[Stored data]
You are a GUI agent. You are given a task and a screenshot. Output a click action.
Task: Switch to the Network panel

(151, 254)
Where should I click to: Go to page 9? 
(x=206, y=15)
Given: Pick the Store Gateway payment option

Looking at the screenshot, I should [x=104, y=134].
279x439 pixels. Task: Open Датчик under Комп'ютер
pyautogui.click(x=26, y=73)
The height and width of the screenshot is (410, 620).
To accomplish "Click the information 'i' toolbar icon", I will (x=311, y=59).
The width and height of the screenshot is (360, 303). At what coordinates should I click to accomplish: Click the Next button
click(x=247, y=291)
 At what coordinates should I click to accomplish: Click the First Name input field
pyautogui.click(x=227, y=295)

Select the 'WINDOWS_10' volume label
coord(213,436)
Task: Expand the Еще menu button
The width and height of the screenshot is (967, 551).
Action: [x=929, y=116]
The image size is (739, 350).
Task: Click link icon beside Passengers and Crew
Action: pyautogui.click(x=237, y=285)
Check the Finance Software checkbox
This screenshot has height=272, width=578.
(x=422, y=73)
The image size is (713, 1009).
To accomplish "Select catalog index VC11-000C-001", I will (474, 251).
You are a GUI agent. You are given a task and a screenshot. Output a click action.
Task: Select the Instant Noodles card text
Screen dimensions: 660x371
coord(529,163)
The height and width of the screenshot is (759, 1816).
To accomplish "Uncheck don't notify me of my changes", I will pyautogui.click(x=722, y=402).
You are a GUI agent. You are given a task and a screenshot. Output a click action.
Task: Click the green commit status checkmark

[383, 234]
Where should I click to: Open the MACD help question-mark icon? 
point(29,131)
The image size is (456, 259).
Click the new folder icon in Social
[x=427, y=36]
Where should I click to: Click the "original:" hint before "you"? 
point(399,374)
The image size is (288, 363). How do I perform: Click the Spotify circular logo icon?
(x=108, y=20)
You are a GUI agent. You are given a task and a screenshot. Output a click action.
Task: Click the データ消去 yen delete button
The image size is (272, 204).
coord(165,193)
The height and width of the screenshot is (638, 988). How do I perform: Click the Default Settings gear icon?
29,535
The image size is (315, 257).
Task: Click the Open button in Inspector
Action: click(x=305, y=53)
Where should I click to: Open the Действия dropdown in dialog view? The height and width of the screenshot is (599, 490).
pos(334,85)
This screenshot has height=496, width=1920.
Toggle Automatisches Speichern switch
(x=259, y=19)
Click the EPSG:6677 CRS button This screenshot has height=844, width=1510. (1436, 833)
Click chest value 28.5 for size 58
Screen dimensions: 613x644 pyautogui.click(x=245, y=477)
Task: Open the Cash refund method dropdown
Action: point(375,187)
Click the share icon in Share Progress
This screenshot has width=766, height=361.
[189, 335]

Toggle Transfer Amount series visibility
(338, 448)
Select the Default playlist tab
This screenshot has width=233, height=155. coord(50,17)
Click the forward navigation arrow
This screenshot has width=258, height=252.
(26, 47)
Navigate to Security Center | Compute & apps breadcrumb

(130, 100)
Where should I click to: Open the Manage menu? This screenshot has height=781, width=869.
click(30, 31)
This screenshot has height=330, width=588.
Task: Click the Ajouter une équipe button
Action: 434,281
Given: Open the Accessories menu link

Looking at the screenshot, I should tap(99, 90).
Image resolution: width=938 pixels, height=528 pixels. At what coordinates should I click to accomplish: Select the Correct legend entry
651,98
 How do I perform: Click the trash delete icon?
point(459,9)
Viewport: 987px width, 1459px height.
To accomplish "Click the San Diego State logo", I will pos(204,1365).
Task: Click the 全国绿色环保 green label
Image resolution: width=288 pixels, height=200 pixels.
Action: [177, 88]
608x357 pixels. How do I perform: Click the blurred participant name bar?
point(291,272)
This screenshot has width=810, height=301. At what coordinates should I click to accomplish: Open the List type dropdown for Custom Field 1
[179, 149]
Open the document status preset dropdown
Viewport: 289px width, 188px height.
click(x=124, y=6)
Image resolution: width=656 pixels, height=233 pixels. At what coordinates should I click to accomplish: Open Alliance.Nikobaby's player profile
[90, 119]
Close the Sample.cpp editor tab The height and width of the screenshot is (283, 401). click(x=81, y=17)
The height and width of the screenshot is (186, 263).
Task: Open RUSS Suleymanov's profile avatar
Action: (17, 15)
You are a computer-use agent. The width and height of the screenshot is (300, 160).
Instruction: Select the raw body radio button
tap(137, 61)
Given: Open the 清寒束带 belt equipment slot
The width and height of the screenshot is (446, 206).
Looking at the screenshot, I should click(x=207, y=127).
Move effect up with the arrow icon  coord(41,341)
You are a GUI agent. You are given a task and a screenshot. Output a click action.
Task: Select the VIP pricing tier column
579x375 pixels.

● **Problem statement**
Repeat the data verbatim.

● **Result**
You are a GUI agent. You are given a task and a screenshot. Output a click action.
Task: Switch to the Network panel

(151, 254)
Where should I click to: Go to page 9? 
(x=206, y=15)
Given: Pick the Store Gateway payment option

Looking at the screenshot, I should [x=104, y=134].
279x439 pixels. Task: Open Датчик under Комп'ютер
pyautogui.click(x=26, y=73)
The height and width of the screenshot is (410, 620).
To accomplish "Click the information 'i' toolbar icon", I will (x=311, y=59).
The width and height of the screenshot is (360, 303). At what coordinates should I click to accomplish: Click the Next button
click(x=247, y=291)
 At what coordinates should I click to accomplish: Click the First Name input field
pyautogui.click(x=227, y=295)

Select the 'WINDOWS_10' volume label
coord(213,436)
Task: Expand the Еще menu button
The width and height of the screenshot is (967, 551).
Action: [x=929, y=116]
The image size is (739, 350).
Task: Click link icon beside Passengers and Crew
Action: pyautogui.click(x=237, y=285)
Check the Finance Software checkbox
This screenshot has height=272, width=578.
(x=422, y=73)
The image size is (713, 1009).
To accomplish "Select catalog index VC11-000C-001", I will (474, 251).
You are a GUI agent. You are given a task and a screenshot. Output a click action.
Task: Select the Instant Noodles card text
Screen dimensions: 660x371
coord(529,163)
The height and width of the screenshot is (759, 1816).
To accomplish "Uncheck don't notify me of my changes", I will pyautogui.click(x=722, y=402).
You are a GUI agent. You are given a task and a screenshot. Output a click action.
Task: Click the green commit status checkmark

[383, 234]
Where should I click to: Open the MACD help question-mark icon? 
point(29,131)
The image size is (456, 259).
Click the new folder icon in Social
[x=427, y=36]
Where should I click to: Click the "original:" hint before "you"? 
point(399,374)
The image size is (288, 363). How do I perform: Click the Spotify circular logo icon?
(x=108, y=20)
You are a GUI agent. You are given a task and a screenshot. Output a click action.
Task: Click the データ消去 yen delete button
The image size is (272, 204).
coord(165,193)
The height and width of the screenshot is (638, 988). How do I perform: Click the Default Settings gear icon?
29,535
The image size is (315, 257).
Task: Click the Open button in Inspector
Action: click(x=305, y=53)
Where should I click to: Open the Действия dropdown in dialog view? The height and width of the screenshot is (599, 490).
pos(334,85)
This screenshot has height=496, width=1920.
Toggle Automatisches Speichern switch
(x=259, y=19)
Click the EPSG:6677 CRS button This screenshot has height=844, width=1510. (1436, 833)
Click chest value 28.5 for size 58
Screen dimensions: 613x644 pyautogui.click(x=245, y=477)
Task: Open the Cash refund method dropdown
Action: point(375,187)
Click the share icon in Share Progress
This screenshot has width=766, height=361.
[189, 335]

Toggle Transfer Amount series visibility
(338, 448)
Select the Default playlist tab
This screenshot has width=233, height=155. coord(50,17)
Click the forward navigation arrow
This screenshot has width=258, height=252.
(26, 47)
Navigate to Security Center | Compute & apps breadcrumb

(130, 100)
Where should I click to: Open the Manage menu? This screenshot has height=781, width=869.
click(30, 31)
This screenshot has height=330, width=588.
Task: Click the Ajouter une équipe button
Action: 434,281
Given: Open the Accessories menu link

Looking at the screenshot, I should tap(99, 90).
Image resolution: width=938 pixels, height=528 pixels. At what coordinates should I click to accomplish: Select the Correct legend entry
651,98
 How do I perform: Click the trash delete icon?
point(459,9)
Viewport: 987px width, 1459px height.
To accomplish "Click the San Diego State logo", I will pos(204,1365).
Task: Click the 全国绿色环保 green label
Image resolution: width=288 pixels, height=200 pixels.
Action: [177, 88]
608x357 pixels. How do I perform: Click the blurred participant name bar?
point(291,272)
This screenshot has width=810, height=301. At what coordinates should I click to accomplish: Open the List type dropdown for Custom Field 1
[179, 149]
Open the document status preset dropdown
Viewport: 289px width, 188px height.
click(x=124, y=6)
Image resolution: width=656 pixels, height=233 pixels. At what coordinates should I click to accomplish: Open Alliance.Nikobaby's player profile
[90, 119]
Close the Sample.cpp editor tab The height and width of the screenshot is (283, 401). click(x=81, y=17)
The height and width of the screenshot is (186, 263).
Task: Open RUSS Suleymanov's profile avatar
Action: (17, 15)
You are a computer-use agent. The width and height of the screenshot is (300, 160).
Instruction: Select the raw body radio button
tap(137, 61)
Given: Open the 清寒束带 belt equipment slot
The width and height of the screenshot is (446, 206).
Looking at the screenshot, I should click(x=207, y=127).
Move effect up with the arrow icon  coord(41,341)
You are a GUI agent. You are given a task and a screenshot. Output a click action.
Task: Select the VIP pricing tier column
579x375 pixels.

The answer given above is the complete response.